To communicate “I’m sorry” with power, we must own it. This is not a wishy-washy absolution of responsibility. We’ve seen it in ourselves or our children. Big brother pushes down little brother. Parents intervene when little brother comes to “tell.” Big brother is called before the parental court. “Tell your little brother you’re sorry” is part of the verdict. We’ve all seen the sullen big brother mouth the words, “I’m sorry,” well aware by his defiant tone and smirk that his “sorry” is… well, sorry. He didn’t mean it.

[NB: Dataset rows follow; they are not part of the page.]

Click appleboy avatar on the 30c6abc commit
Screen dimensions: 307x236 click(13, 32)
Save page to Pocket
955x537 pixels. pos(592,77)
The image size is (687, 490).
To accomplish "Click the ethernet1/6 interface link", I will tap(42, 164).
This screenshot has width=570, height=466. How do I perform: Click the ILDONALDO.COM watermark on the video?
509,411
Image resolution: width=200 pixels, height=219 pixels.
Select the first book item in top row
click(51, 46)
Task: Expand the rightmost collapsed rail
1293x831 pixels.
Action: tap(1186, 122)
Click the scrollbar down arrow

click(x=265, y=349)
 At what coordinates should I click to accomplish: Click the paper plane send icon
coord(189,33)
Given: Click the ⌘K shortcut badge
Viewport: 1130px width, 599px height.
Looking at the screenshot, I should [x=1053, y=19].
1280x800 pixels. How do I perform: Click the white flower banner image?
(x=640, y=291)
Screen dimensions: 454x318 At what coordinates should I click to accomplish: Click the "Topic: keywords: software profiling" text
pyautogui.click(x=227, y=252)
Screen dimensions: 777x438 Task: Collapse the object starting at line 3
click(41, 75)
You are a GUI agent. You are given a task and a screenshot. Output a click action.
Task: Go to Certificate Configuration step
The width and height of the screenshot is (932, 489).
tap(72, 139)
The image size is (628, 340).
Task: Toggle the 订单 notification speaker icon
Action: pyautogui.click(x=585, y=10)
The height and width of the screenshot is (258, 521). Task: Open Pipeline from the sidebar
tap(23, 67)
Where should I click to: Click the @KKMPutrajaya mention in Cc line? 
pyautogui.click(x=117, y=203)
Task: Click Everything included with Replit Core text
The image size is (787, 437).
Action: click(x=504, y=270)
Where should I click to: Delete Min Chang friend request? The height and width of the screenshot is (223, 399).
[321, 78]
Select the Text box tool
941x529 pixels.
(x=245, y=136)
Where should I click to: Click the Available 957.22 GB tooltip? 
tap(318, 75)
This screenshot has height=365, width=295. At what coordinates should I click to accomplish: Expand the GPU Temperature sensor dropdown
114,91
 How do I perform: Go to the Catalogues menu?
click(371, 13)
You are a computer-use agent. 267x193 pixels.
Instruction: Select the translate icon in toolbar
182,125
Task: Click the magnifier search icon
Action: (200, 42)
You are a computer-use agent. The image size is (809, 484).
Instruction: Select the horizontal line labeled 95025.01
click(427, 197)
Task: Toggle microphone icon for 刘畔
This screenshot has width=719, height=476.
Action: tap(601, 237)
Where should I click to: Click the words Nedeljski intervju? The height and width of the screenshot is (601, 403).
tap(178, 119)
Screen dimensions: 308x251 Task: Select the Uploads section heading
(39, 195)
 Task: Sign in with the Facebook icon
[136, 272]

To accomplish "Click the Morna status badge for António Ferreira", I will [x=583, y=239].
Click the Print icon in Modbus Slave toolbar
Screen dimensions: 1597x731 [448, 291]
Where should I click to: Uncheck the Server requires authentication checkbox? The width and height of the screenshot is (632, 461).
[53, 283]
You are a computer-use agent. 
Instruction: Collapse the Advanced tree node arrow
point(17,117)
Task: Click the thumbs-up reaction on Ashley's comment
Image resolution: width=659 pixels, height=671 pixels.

To communicate “I’m sorry” with power, we must own it. This is not a track and field event where you pass the baton to the next runner, absolving yourself of how the race turns out. This happens often in marriages. Husband says something insensitive to wife. Wife responds with silent treatment, snark or subtle cues that husband has entered enemy territory. Husband slowly surrenders with a “sorry” that is like this: I’m sorry you feel that way…” There is no ownership of the offense there, and so no real apology has been given. Husband passes the baton of responsibility without acknowledging his own mistake. “I’m sorry YOU feel that way…” Husband has made it all about the other, blaming wife for her emotions.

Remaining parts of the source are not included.